While until few months ago one might argue that the high cost of borrowing was attributable to a lack of internal credibility, in today’s situation this can no longer be assumed to be the case. What is then failing to persuade the markets that Italy, and Europe, can survive the current juncture?

The answer comes from the talks in Berlin of Italian Prime Minister Mario Monti with German Chancellor Angela Merkel. Monti has emphasized that in order to achieve the necessary adjustment his government is demanding heavy sacrifices from Italians. He has nonetheless made clear that for those sacrifices to bring about progress, “the European context must become more favorable, by permitting in due course a lowering of interest rates and greater integration with the EU [European Union].”
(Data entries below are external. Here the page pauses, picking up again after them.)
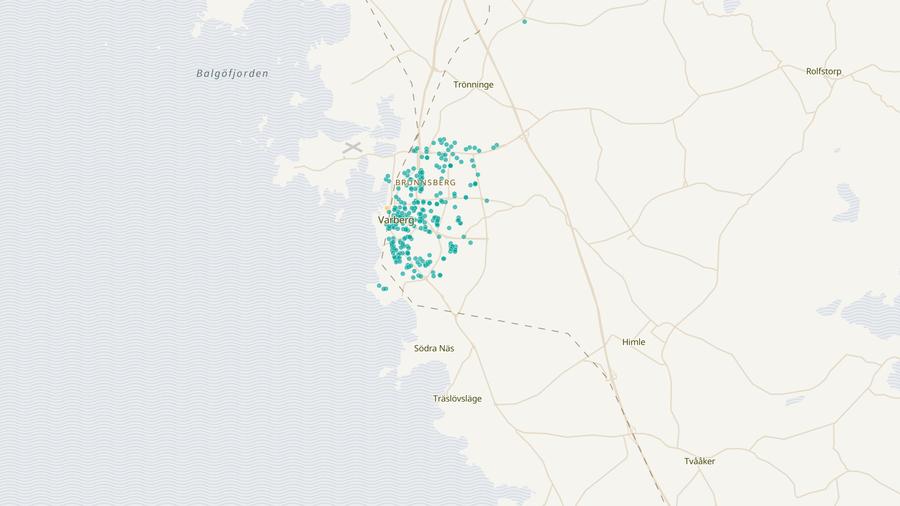The height and width of the screenshot is (506, 900).
Task: Click the Södra Näs label
Action: point(434,348)
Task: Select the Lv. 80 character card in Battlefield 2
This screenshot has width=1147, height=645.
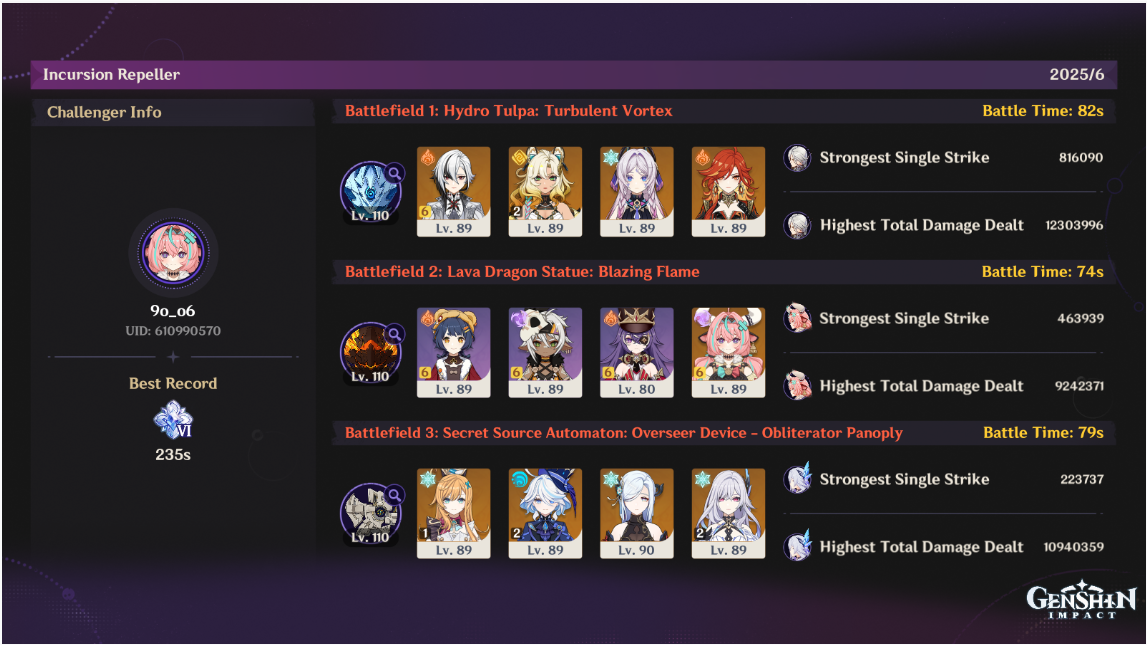Action: (636, 352)
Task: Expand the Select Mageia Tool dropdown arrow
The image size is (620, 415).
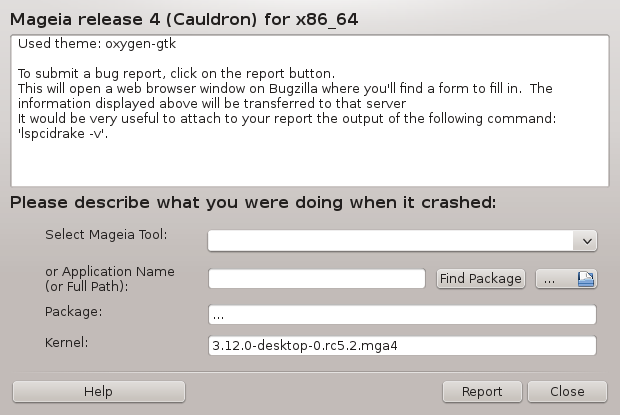Action: (x=586, y=241)
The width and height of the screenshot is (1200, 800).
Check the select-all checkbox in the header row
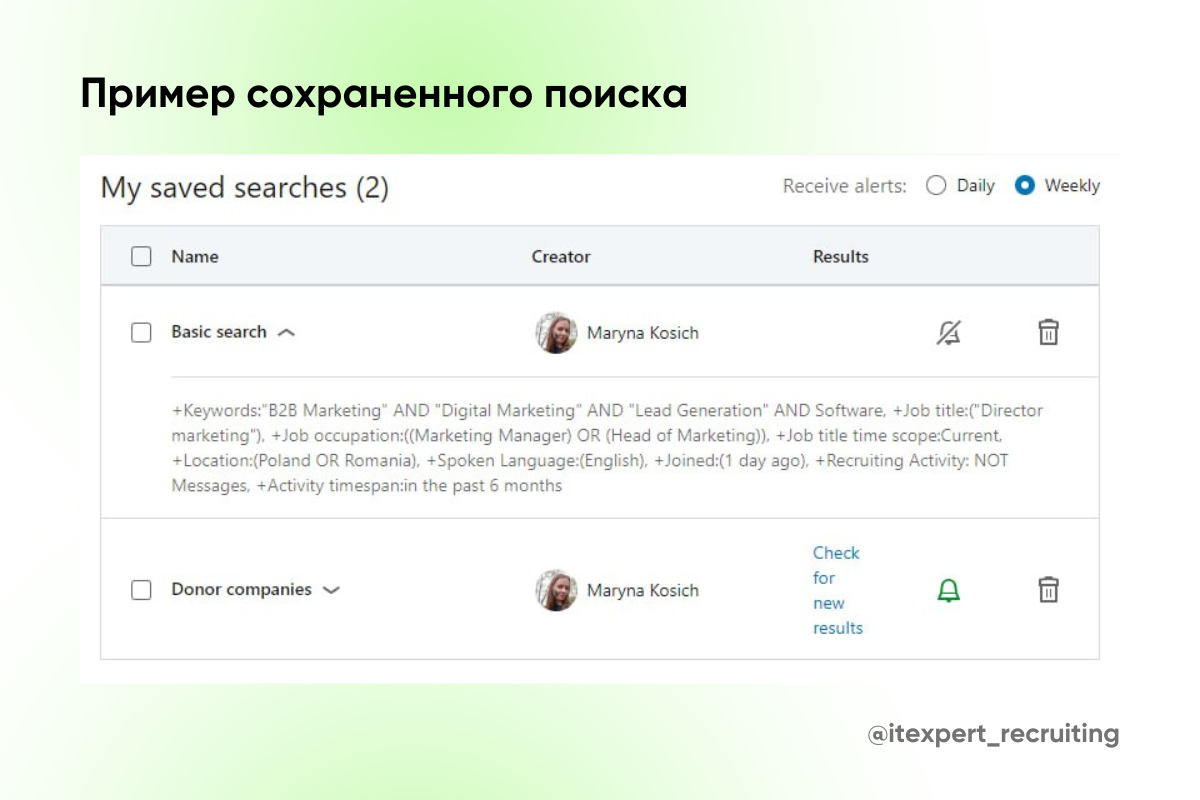click(141, 256)
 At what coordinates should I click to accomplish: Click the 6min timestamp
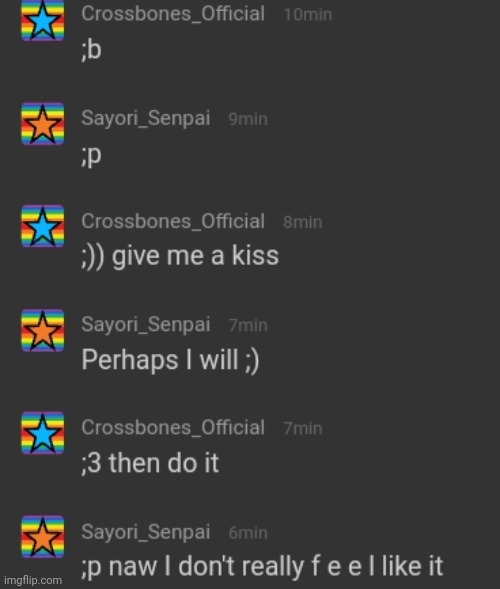pos(248,533)
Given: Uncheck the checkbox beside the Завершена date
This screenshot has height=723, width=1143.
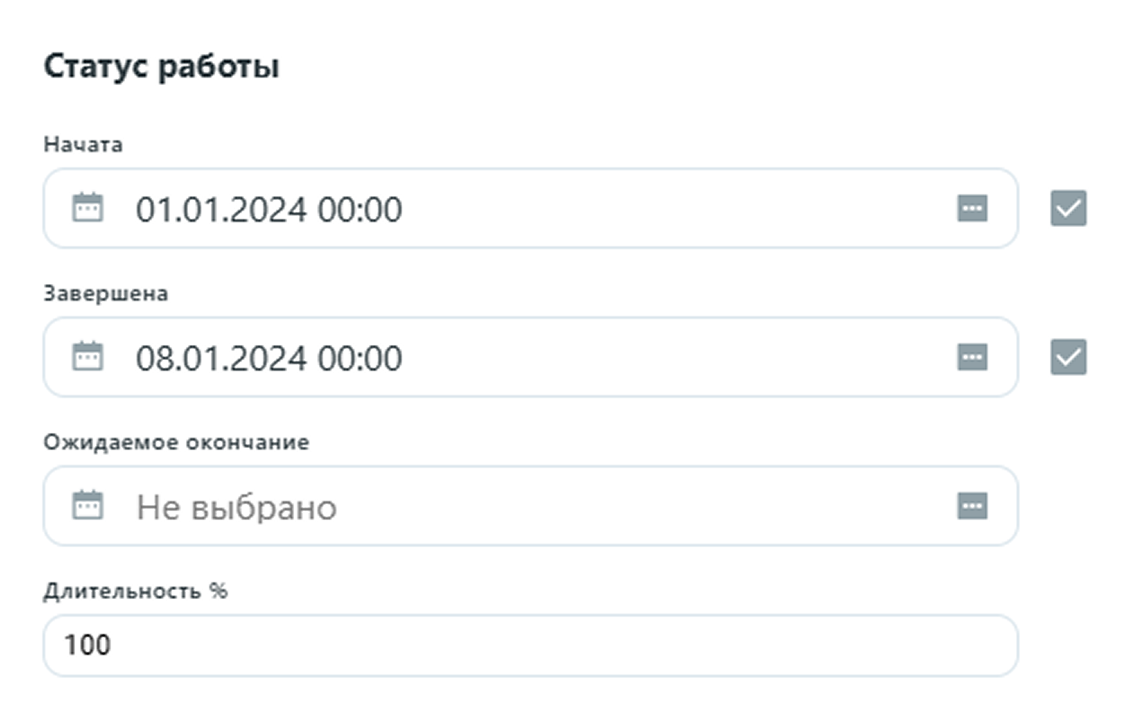Looking at the screenshot, I should pos(1068,357).
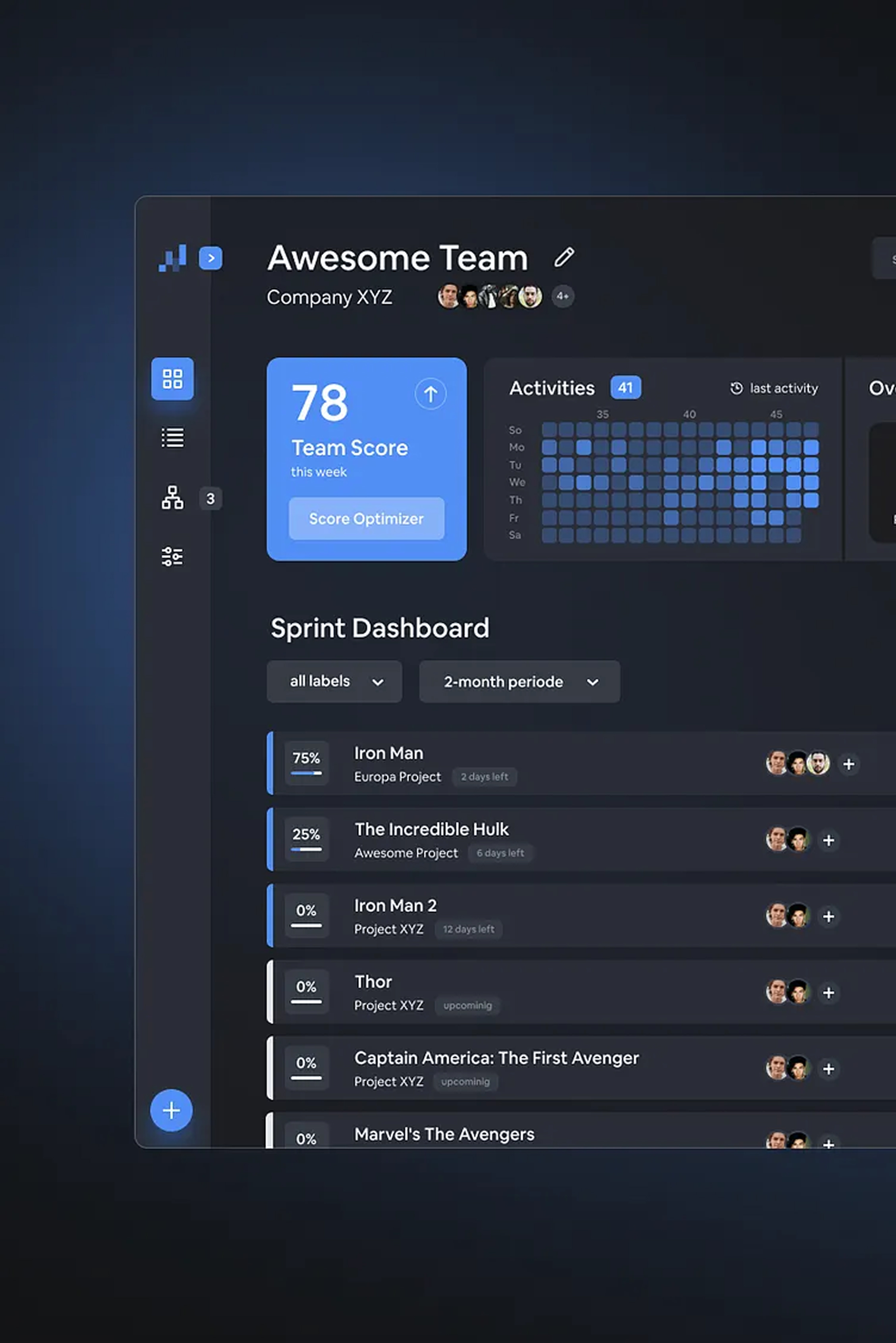Click the 75% progress indicator of Iron Man

click(306, 763)
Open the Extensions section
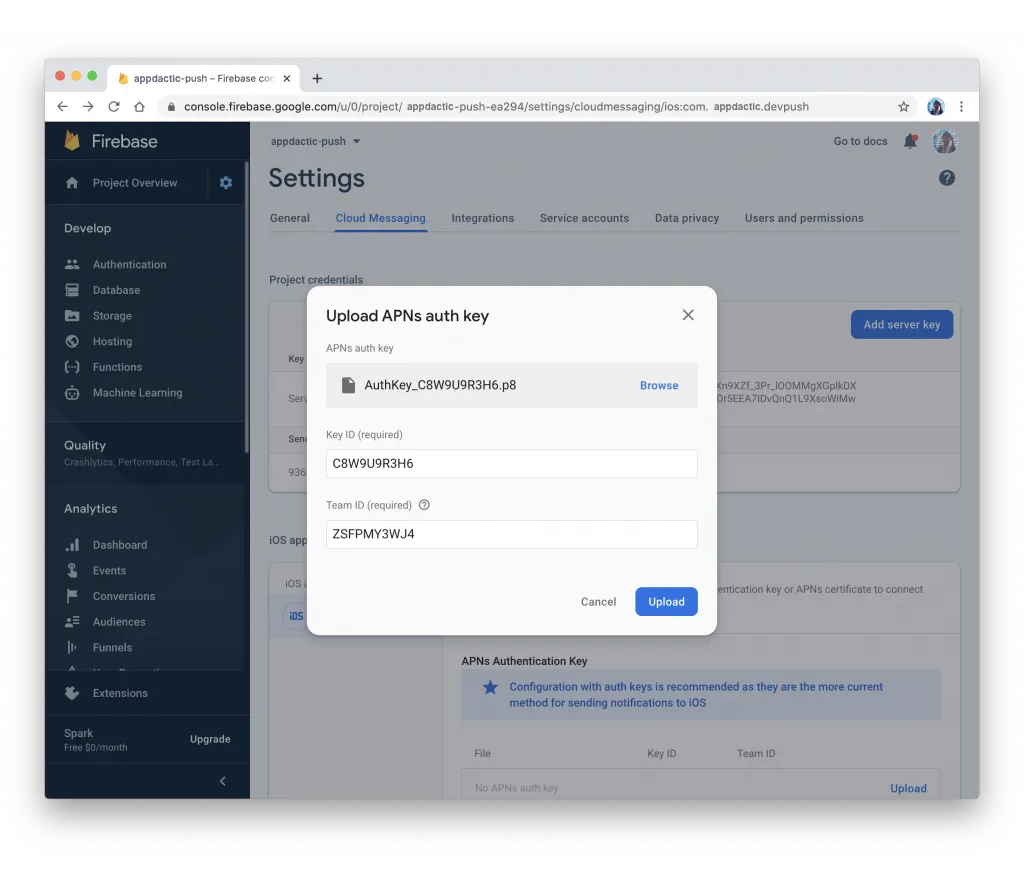 coord(119,692)
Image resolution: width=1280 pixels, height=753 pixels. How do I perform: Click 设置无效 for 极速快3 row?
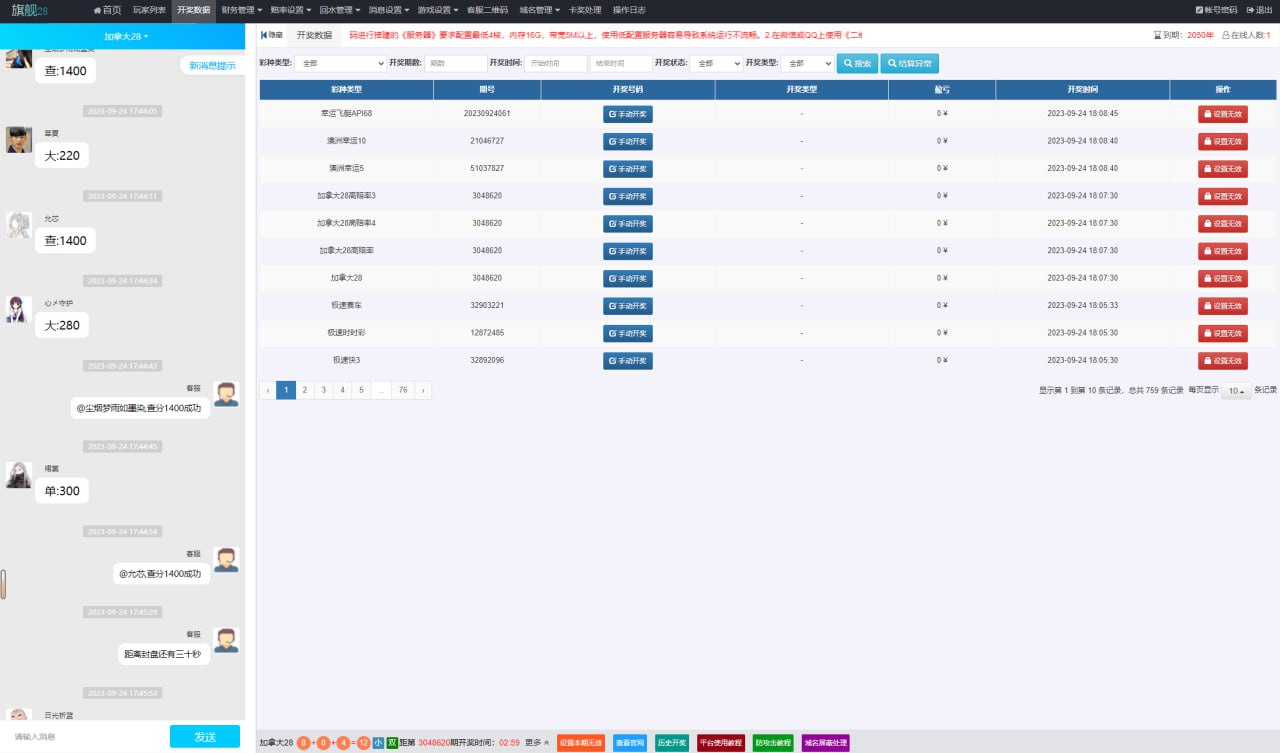1222,360
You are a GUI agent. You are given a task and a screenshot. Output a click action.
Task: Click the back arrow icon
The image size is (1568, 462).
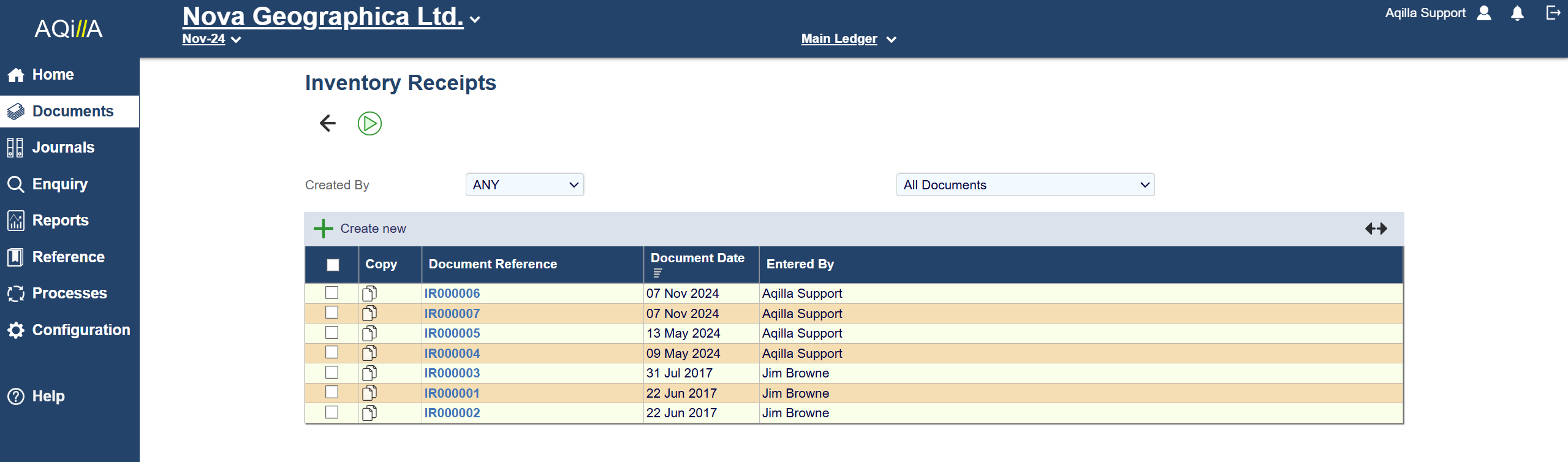coord(328,123)
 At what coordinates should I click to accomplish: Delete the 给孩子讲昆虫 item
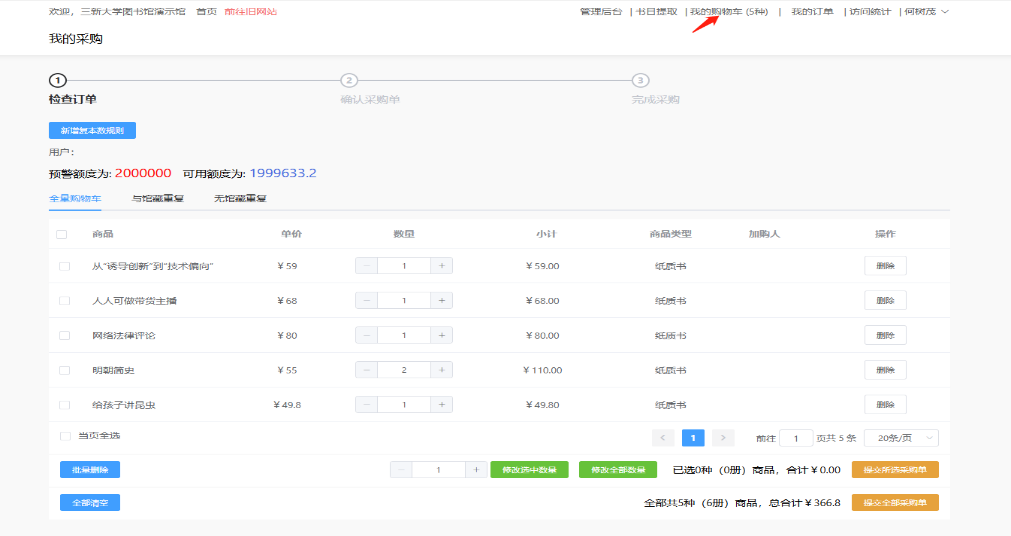[x=885, y=405]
This message is meant to address all those who today think that the European Union is made by a conglomeration of neighboring states placed in a geographical entity named Europe; that each state should achieve fiscal discipline on its own, in order to avoid any trouble to its neighbors; that non compliant members should leave the club; that the selfish sentence “every man for himself, and God for us all” must be adopted as a motto for Europe.

This was not what the founding fathers of Europe had in mind. Jean Monnet, Robert Schuman, Konrad Adenauer, and Alcide De Gasperi thought that future conflict among European nations should be made impossible. The strategy of compromise, and of incomplete solutions—which has so far dominated the political debate in Europe—is the most that can be achieved when the goal of a stronger and safer Europe is hampered by a myopic view of European integration.

The markets’ skepticism in spite of the boldness of Prime Minister Monti and his government in pursuing a consistent adjustment strategy, and of the willingness of the Italians to accept it, highlights the contradiction between the need to keep Europe united and the half-hearted nature of the solutions pursued. It is time to show to the whole world, and to the European people, how strong Europe is, and how forcefully it can and wants to react in the face of a crisis threatening to erode its very foundations.